La risposta sintetica è no. Un condomino può quindi installare un impianto di videosorveglianza per scopi esclusivamente personali ed a tutela della proprietà privata, senza l’autorizzazione preventiva dell’assemblea condominiale. In questo caso, infatti, non è necessario osservare gli adempimenti previsti dalle norme di legge a condizione che l’angolo visuale delle telecamere non riprenda le parti comuni.
Criterio fondamentale: l’angolo di ripresa
Secondo la Corte di Cassazione, l’unico elemento che determina la liceità dell’impianto è il suo raggio d’azione. Il dispositivo che inquadra aree comuni come, ad esempio, androni, scale, cortili o beni di proprietà altrui, infatti, risulta illegittimo. In sintesi, la giurisprudenza consolida un principio cardine: l’angolo di visuale del dispositivo deve essere rigorosamente limitato agli spazi di esclusiva pertinenza della proprietà privata. Ogni forma di ripresa è vietata, anche nel caso in cui non avvenga la registrazione delle immagini, se questa interessa parti comuni o altrui.
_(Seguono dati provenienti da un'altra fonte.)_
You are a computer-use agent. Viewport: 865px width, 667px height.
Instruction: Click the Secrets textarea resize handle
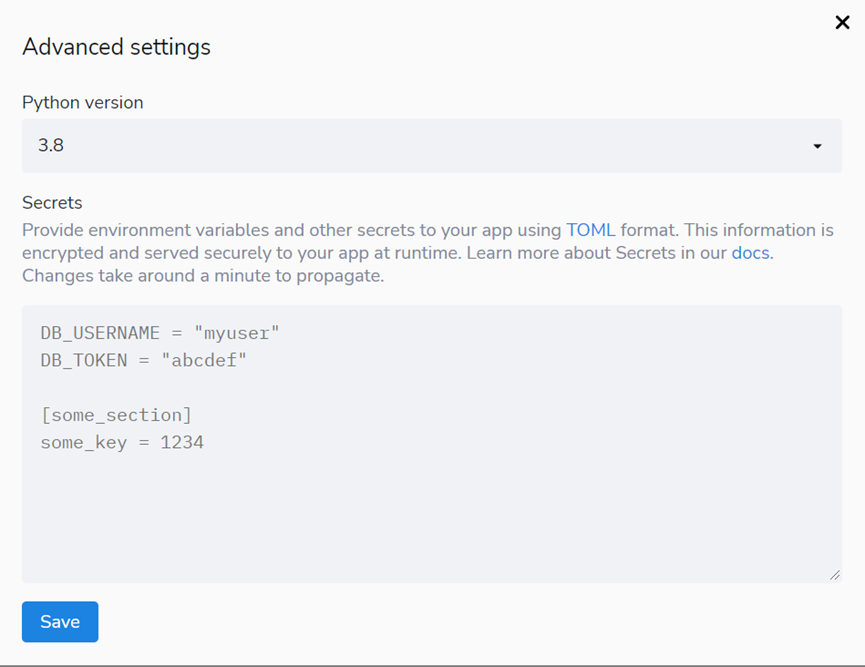pos(835,575)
Cosa rischia chi inquadra aree comuni?
Nel caso esaminato dalla Suprema Corte, due condomini avevano installato telecamere puntate verso il box auto, inquadrando beni condominiali. La Corte ha stabilito che:
- l’installazione di sistemi che inquadrano spazi comuni viola la riservatezza altrui;
- è necessario procedere con la rimozione o al riorientamento immediato delle telecamere;
- l’utilizzo dell’impianto deve sempre rispettare i principi di liceità, correttezza, trasparenza e limitazione delle finalità stabiliti dal Regolamento UE 2016/679.
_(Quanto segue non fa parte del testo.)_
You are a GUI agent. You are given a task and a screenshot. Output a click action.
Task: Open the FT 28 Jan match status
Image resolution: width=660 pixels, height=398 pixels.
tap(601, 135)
Che fare per rendere conforme l’impianto?
Onde evitare contenziosi condominiali, è quindi essenziale che l’angolo di visuale dell’impianto sia limitato esclusivamente agli spazi di pertinenza della proprietà esclusiva. Ciò anche se non vi è registrazione delle immagini: la sola ripresa di aree condominiali è considerata come violazione della normativa a tutela della riservatezza.